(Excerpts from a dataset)
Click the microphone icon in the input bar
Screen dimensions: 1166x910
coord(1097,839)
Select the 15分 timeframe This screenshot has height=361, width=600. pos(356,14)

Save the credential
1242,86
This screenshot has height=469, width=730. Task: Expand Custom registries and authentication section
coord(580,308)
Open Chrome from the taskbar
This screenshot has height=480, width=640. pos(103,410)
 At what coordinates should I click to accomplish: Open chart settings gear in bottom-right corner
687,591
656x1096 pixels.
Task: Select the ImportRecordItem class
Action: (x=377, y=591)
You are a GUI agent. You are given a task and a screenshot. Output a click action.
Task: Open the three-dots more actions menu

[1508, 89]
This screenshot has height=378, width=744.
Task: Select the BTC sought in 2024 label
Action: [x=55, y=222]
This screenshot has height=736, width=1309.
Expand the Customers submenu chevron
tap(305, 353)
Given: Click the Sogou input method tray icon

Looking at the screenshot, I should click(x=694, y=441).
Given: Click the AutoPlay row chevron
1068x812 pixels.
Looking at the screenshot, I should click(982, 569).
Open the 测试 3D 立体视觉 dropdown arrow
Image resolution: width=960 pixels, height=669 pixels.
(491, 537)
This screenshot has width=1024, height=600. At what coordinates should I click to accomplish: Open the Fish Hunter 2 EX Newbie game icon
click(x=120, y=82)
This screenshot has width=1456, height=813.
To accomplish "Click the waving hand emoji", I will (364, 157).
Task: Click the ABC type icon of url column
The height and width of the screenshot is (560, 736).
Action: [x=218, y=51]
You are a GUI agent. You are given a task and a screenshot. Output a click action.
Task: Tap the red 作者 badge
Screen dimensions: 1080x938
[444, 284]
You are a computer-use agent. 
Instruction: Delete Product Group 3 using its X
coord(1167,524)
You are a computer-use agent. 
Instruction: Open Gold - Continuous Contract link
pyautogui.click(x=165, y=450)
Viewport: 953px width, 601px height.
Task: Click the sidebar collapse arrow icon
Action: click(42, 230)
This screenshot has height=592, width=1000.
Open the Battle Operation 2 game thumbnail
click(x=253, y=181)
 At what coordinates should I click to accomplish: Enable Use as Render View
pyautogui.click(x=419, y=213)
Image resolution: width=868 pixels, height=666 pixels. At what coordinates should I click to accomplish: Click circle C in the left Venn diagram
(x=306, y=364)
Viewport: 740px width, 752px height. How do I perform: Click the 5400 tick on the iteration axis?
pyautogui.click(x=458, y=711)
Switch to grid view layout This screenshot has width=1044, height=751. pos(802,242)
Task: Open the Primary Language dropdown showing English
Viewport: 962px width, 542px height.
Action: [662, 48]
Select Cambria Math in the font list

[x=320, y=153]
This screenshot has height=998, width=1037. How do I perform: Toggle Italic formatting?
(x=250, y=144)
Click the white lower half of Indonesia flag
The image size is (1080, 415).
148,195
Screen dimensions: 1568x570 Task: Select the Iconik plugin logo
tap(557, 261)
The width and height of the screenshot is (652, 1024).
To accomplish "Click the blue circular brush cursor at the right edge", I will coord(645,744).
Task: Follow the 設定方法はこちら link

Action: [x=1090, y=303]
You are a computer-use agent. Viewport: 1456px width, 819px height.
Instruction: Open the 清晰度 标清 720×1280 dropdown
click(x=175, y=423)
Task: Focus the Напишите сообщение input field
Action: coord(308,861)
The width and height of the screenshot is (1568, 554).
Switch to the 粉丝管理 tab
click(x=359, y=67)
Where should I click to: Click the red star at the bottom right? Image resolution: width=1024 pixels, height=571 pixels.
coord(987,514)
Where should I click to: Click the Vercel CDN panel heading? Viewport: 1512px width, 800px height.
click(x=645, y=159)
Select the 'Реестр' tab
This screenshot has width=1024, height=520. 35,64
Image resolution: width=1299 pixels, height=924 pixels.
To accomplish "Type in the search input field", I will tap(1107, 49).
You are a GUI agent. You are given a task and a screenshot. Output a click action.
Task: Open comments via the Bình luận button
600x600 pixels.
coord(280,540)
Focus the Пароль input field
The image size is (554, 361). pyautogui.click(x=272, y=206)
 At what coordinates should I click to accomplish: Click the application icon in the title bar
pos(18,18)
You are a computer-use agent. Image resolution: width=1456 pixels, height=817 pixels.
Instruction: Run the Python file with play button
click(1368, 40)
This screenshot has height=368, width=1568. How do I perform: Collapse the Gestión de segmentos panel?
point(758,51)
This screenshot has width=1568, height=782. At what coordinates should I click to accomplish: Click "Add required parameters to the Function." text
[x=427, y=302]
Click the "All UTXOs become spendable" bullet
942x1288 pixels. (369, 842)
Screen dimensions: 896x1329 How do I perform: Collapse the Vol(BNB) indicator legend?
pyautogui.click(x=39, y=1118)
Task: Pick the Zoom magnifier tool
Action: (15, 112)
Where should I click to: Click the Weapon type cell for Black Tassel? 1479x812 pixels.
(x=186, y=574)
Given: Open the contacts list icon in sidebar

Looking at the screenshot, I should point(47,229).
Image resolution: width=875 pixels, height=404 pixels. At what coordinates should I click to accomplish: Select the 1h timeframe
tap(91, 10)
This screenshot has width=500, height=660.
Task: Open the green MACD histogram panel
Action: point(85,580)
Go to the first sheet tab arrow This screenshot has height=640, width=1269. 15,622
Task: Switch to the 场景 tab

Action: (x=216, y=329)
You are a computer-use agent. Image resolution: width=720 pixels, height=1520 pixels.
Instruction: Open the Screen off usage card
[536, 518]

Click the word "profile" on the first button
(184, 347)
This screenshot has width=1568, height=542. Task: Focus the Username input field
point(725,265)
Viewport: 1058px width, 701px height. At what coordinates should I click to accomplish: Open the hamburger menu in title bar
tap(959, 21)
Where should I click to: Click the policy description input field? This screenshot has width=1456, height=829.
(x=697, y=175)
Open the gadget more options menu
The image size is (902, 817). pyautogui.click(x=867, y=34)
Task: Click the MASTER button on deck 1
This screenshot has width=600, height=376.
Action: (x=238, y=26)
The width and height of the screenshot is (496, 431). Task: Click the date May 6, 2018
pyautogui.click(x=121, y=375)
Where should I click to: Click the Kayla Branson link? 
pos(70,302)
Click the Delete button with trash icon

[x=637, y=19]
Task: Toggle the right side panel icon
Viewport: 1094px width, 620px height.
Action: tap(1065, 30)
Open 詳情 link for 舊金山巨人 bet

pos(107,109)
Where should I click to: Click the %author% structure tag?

# About this task:
Copy out the full set of records precisely, leaving nothing out.

# Answer box:
Click the microphone icon in the input bar
Screen dimensions: 1166x910
coord(1097,839)
Select the 15分 timeframe This screenshot has height=361, width=600. pos(356,14)

Save the credential
1242,86
This screenshot has height=469, width=730. Task: Expand Custom registries and authentication section
coord(580,308)
Open Chrome from the taskbar
This screenshot has height=480, width=640. pos(103,410)
 At what coordinates should I click to accomplish: Open chart settings gear in bottom-right corner
687,591
656x1096 pixels.
Task: Select the ImportRecordItem class
Action: (x=377, y=591)
You are a GUI agent. You are given a task and a screenshot. Output a click action.
Task: Open the three-dots more actions menu

[1508, 89]
This screenshot has height=378, width=744.
Task: Select the BTC sought in 2024 label
Action: [x=55, y=222]
This screenshot has height=736, width=1309.
Expand the Customers submenu chevron
tap(305, 353)
Given: Click the Sogou input method tray icon

Looking at the screenshot, I should click(x=694, y=441).
Given: Click the AutoPlay row chevron
1068x812 pixels.
Looking at the screenshot, I should click(982, 569).
Open the 测试 3D 立体视觉 dropdown arrow
Image resolution: width=960 pixels, height=669 pixels.
(491, 537)
This screenshot has width=1024, height=600. At what coordinates should I click to accomplish: Open the Fish Hunter 2 EX Newbie game icon
click(x=120, y=82)
This screenshot has width=1456, height=813.
To accomplish "Click the waving hand emoji", I will (364, 157).
Task: Click the ABC type icon of url column
The height and width of the screenshot is (560, 736).
Action: [x=218, y=51]
You are a GUI agent. You are given a task and a screenshot. Output a click action.
Task: Tap the red 作者 badge
Screen dimensions: 1080x938
[444, 284]
You are a computer-use agent. 
Instruction: Delete Product Group 3 using its X
coord(1167,524)
You are a computer-use agent. 
Instruction: Open Gold - Continuous Contract link
pyautogui.click(x=165, y=450)
Viewport: 953px width, 601px height.
Task: Click the sidebar collapse arrow icon
Action: click(42, 230)
This screenshot has height=592, width=1000.
Open the Battle Operation 2 game thumbnail
click(x=253, y=181)
 At what coordinates should I click to accomplish: Enable Use as Render View
pyautogui.click(x=419, y=213)
Image resolution: width=868 pixels, height=666 pixels. At what coordinates should I click to accomplish: Click circle C in the left Venn diagram
(x=306, y=364)
Viewport: 740px width, 752px height. How do I perform: Click the 5400 tick on the iteration axis?
pyautogui.click(x=458, y=711)
Switch to grid view layout This screenshot has width=1044, height=751. pos(802,242)
Task: Open the Primary Language dropdown showing English
Viewport: 962px width, 542px height.
Action: [662, 48]
Select Cambria Math in the font list

[x=320, y=153]
This screenshot has height=998, width=1037. How do I perform: Toggle Italic formatting?
(x=250, y=144)
Click the white lower half of Indonesia flag
The image size is (1080, 415).
148,195
Screen dimensions: 1568x570 Task: Select the Iconik plugin logo
tap(557, 261)
The width and height of the screenshot is (652, 1024).
To accomplish "Click the blue circular brush cursor at the right edge", I will coord(645,744).
Task: Follow the 設定方法はこちら link

Action: [x=1090, y=303]
You are a computer-use agent. Viewport: 1456px width, 819px height.
Instruction: Open the 清晰度 标清 720×1280 dropdown
click(x=175, y=423)
Task: Focus the Напишите сообщение input field
Action: coord(308,861)
The width and height of the screenshot is (1568, 554).
Switch to the 粉丝管理 tab
click(x=359, y=67)
Where should I click to: Click the red star at the bottom right? Image resolution: width=1024 pixels, height=571 pixels.
coord(987,514)
Where should I click to: Click the Vercel CDN panel heading? Viewport: 1512px width, 800px height.
click(x=645, y=159)
Select the 'Реестр' tab
This screenshot has width=1024, height=520. 35,64
Image resolution: width=1299 pixels, height=924 pixels.
To accomplish "Type in the search input field", I will tap(1107, 49).
You are a GUI agent. You are given a task and a screenshot. Output a click action.
Task: Open comments via the Bình luận button
600x600 pixels.
coord(280,540)
Focus the Пароль input field
The image size is (554, 361). pyautogui.click(x=272, y=206)
 At what coordinates should I click to accomplish: Click the application icon in the title bar
pos(18,18)
You are a computer-use agent. Image resolution: width=1456 pixels, height=817 pixels.
Instruction: Run the Python file with play button
click(1368, 40)
This screenshot has height=368, width=1568. How do I perform: Collapse the Gestión de segmentos panel?
point(758,51)
This screenshot has width=1568, height=782. At what coordinates should I click to accomplish: Click "Add required parameters to the Function." text
[x=427, y=302]
Click the "All UTXOs become spendable" bullet
942x1288 pixels. (369, 842)
Screen dimensions: 896x1329 How do I perform: Collapse the Vol(BNB) indicator legend?
pyautogui.click(x=39, y=1118)
Task: Pick the Zoom magnifier tool
Action: (15, 112)
Where should I click to: Click the Weapon type cell for Black Tassel? 1479x812 pixels.
(x=186, y=574)
Given: Open the contacts list icon in sidebar

Looking at the screenshot, I should point(47,229).
Image resolution: width=875 pixels, height=404 pixels. At what coordinates should I click to accomplish: Select the 1h timeframe
tap(91, 10)
This screenshot has width=500, height=660.
Task: Open the green MACD histogram panel
Action: point(85,580)
Go to the first sheet tab arrow This screenshot has height=640, width=1269. 15,622
Task: Switch to the 场景 tab

Action: (x=216, y=329)
You are a computer-use agent. Image resolution: width=720 pixels, height=1520 pixels.
Instruction: Open the Screen off usage card
[536, 518]

Click the word "profile" on the first button
(184, 347)
This screenshot has width=1568, height=542. Task: Focus the Username input field
point(725,265)
Viewport: 1058px width, 701px height. At what coordinates should I click to accomplish: Open the hamburger menu in title bar
tap(959, 21)
Where should I click to: Click the policy description input field? This screenshot has width=1456, height=829.
(x=697, y=175)
Open the gadget more options menu
The image size is (902, 817). pyautogui.click(x=867, y=34)
Task: Click the MASTER button on deck 1
This screenshot has width=600, height=376.
Action: (x=238, y=26)
The width and height of the screenshot is (496, 431). Task: Click the date May 6, 2018
pyautogui.click(x=121, y=375)
Where should I click to: Click the Kayla Branson link? 
pos(70,302)
Click the Delete button with trash icon

[x=637, y=19]
Task: Toggle the right side panel icon
Viewport: 1094px width, 620px height.
Action: tap(1065, 30)
Open 詳情 link for 舊金山巨人 bet

pos(107,109)
Where should I click to: Click the %author% structure tag?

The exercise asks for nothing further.